Emperia planuje eksploatację nowych, intratnych nisz rynkowych. W związku ze zwiększającym się popytem na produkty wysokiej jakości, spółka rozpoczęła tworzenie sieci sprzedaży "Stokrotka Premium". Kolejnym ciekawym pomysłem są plany sprzedaży produktów pod własnymi markami. Takie posunięcie może korzystnie przełożyć się na wyniki spółki, ponieważ własne produkty oznaczają nie tylko wzrost przychodów, ale również i marż. Jeszcze inna inicjatywa Emperii to rozwój nowoczesnej sieci dystrybucji. Do końca 2008 r. grupa planuje budowę siedem-osiem centrów logistycznych, które obniżą koszty działalności oraz stworzą lepszą ofertę.

Działalność zarządu znajduje odzwierciedlenie w kondycji firmy. Dzięki temu Emperii udaje się wypracowywać coraz wyższe marże, chociaż wciąż jest w tyle za branżowymi liderami. Rentowność zysku netto w 2005 wyniosła 1,6 proc., w 2006 r. 1,66 proc., natomiast w pierwszym półroczu 2007 r. było to 2,06 proc. Dla porównania, ten sam wskaźnik dla Almy i Bomi za dwa pierwsze kwartały bieżącego kształtuje się na poziomie 2,92 oraz 2,64 proc.

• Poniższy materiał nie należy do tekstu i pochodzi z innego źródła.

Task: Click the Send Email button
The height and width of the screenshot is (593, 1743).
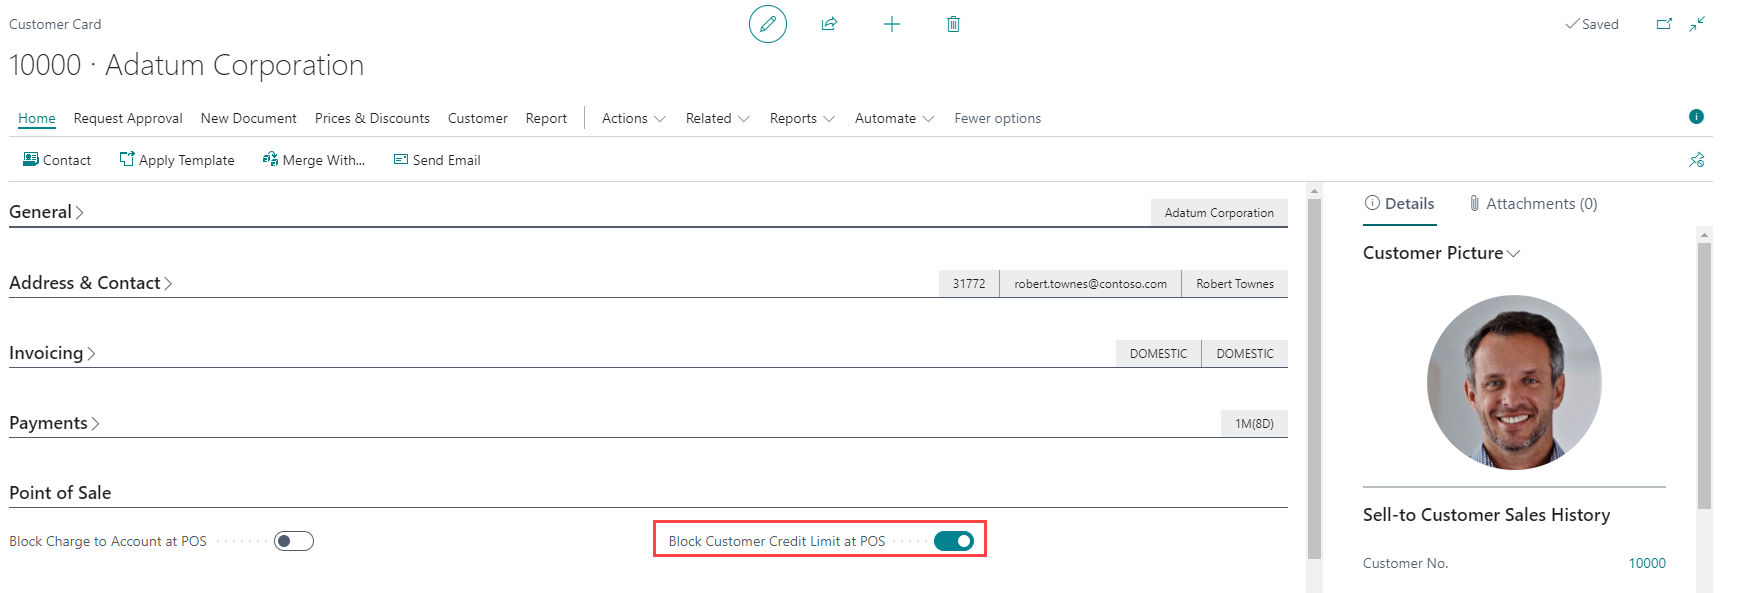Action: (437, 160)
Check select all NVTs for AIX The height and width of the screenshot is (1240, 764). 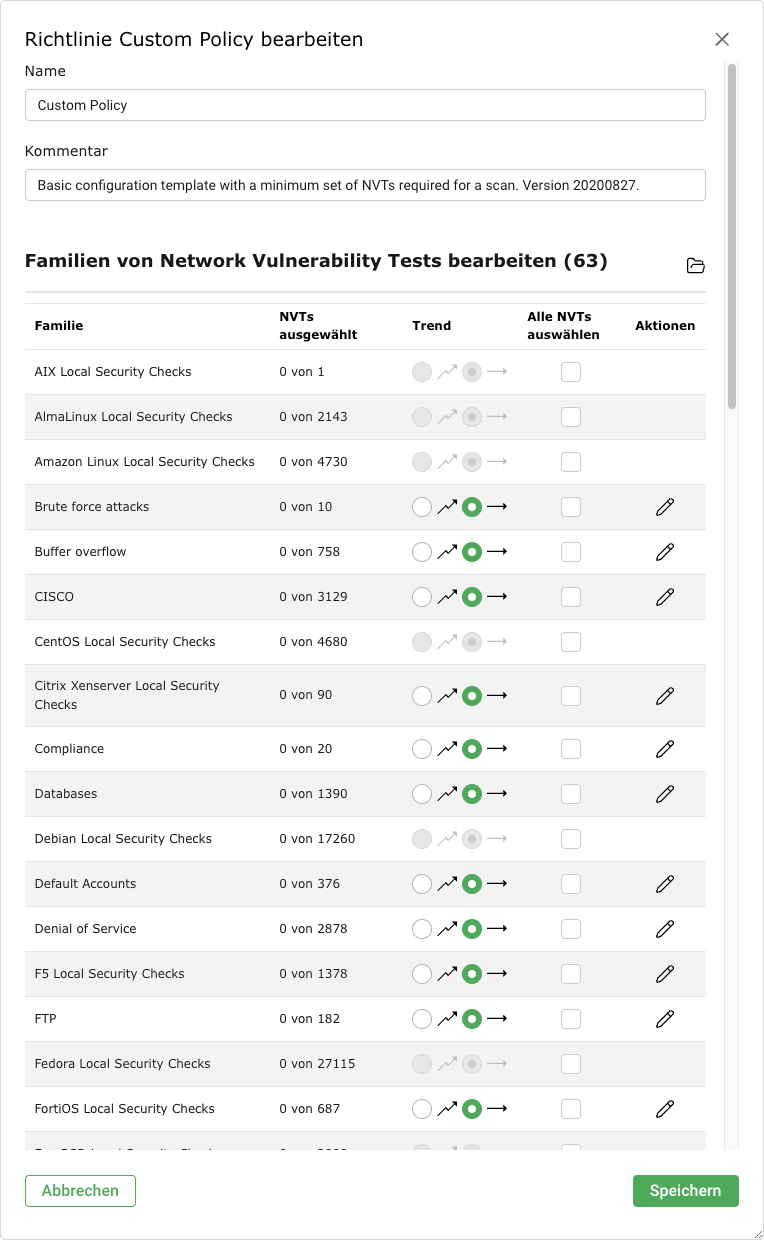[571, 372]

...jednak nie bez zagrożeń

Czy ambitne plany spółki uda się zrealizować? Na drodze może stanąć kilka przeszkód. Po pierwsze, rosnąca konkurencja. Niska liczba supermarketów na milion obywateli Polski - zaledwie 69 w porównaniu chociażby z 250 sklepami u sąsiadów zza Odry - działa jak magnes przyciągający firmy do branży. Paradoksalnie coraz większym problemem stają się rosnące zarobki, ponieważ wymuszają na firmie ponoszenie coraz wyższych kosztów pracowniczych. Nie można również zapominać o zwiększającym się poziomie cen kupowanych przez firmę towarów i usług. Szczególnie dotkliwe okazują się zwyżki cen ropy naftowej, która stanowi ważny element kosztów dystrybucji.

Ogólnie, perspektywy Emperii wydają się niezłe, jednak ile przyjdzie nam za nie zapłacić? Obecny wskaźnik C/Z hurtownika wynosi 32,8. Nie jest to wprawdzie szczególnie dużo na tle innych giełdowych hurtowników (średni stosunek ceny do zysku wynosi dla Almy, Bomi oraz Eurocash 34,4), jednak w porównaniu z szerokim rynkiem, gdzie średnie C/Z wynosi 21, wycena może budzić pewne wątpliwości. Tym bardziej że ROE za ostatnie cztery kwartały jest jednak wyraźnie niższe od konkurentów -

Alma Market stanęła w miejscu

Kurs Almy Market od kilku miesięcy stoi w miejscu. Po tym, jak inwestorzy wyprowadzili go do bardzo wysokich poziomów, przy których wskaźnik cena/zysk operacyjny sięgnął 35, teraz przyszedł czas na to, by osiągane wyniki finansowe potwierdziły wysoką wycenę. W tym roku dynamika wzrostu zysku operacyjnego na akcję nie zachwyca. W trzech pierwszych miesiącach roku podniósł się on o 1 proc., w II kwartale było to 8 proc. Negatywnym czynnikiem jest szybkie zwiększanie się kosztów sprzedaży.

Eurocash na linii trendu

Notowania Eurocash walczą o utrzymanie się ponad linią trendu zwyżkowego, jaka wyznacza dynamikę ruchu w górę tych akcji od pojawienia się ich na giełdzie. Do tego wsparcia kurs pierwszy raz zbliżył się w trakcie wyprzedaży z lipca i sierpnia. Od tego czasu nie jest w stanie wyraźniej się od niego oddalić, co jest pesymistycznym sygnałem na przyszłość. Najbardziej prawdopodobnym wariantem jest przełamanie tej linii trendu i rozpoczęcie korekty całego wzrostu, który w ponad dwa lata wyprowadził cenę akcji z okolic 3 zł do ok. 12 zł. W przypadku realizacji pesymistycznego scenariusza wsparcia dla notowań należałoby upatrywać w strefie 7,5-8,5 zł.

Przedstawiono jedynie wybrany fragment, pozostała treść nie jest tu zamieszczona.